→ **Problem description**: All that is needed is each line of the entries holding the word "computer", copied as it stands.

##### Source data

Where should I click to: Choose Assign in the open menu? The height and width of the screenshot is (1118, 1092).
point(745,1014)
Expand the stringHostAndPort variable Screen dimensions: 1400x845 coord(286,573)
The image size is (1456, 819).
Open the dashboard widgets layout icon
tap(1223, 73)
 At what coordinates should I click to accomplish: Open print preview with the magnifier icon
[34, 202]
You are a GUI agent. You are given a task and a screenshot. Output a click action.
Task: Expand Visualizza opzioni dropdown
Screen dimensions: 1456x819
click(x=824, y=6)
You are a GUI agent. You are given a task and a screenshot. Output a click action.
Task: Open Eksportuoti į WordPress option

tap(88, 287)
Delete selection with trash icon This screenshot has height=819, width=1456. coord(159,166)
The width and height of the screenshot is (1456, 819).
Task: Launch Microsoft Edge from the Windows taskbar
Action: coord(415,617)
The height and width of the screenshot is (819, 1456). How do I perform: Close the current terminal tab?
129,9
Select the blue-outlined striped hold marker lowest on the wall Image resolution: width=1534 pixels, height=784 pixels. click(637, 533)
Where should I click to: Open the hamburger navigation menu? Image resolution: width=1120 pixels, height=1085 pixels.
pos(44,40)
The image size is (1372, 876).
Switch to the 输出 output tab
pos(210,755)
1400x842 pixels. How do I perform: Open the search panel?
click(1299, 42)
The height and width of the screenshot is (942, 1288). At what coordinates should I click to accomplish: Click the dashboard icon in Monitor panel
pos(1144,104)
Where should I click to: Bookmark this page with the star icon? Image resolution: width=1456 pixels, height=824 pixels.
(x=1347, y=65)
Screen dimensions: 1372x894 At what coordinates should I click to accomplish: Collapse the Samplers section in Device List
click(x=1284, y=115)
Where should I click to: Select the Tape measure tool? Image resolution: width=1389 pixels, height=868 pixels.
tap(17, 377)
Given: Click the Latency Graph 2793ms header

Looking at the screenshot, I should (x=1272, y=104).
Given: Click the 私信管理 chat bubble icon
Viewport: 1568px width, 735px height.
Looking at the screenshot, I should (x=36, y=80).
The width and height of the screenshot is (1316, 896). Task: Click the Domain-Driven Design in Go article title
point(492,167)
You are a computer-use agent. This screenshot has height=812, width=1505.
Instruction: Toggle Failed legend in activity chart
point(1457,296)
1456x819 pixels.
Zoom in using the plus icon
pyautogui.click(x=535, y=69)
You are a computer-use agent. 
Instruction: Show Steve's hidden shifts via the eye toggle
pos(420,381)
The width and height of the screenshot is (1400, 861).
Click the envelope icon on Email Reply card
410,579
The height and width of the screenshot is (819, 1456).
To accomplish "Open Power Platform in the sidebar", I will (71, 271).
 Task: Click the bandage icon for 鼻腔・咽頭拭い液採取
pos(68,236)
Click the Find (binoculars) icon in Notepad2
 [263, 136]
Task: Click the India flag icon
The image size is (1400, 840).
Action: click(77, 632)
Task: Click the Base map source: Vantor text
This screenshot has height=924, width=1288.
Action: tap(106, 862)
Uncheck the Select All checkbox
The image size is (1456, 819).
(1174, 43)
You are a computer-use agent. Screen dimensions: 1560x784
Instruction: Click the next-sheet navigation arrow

##########

→ **Task solution**:
You are a computer-use agent. This screenshot has height=812, width=1505.
You are a computer-use agent. 
You are a computer-use agent. Screen dimensions: 1560x784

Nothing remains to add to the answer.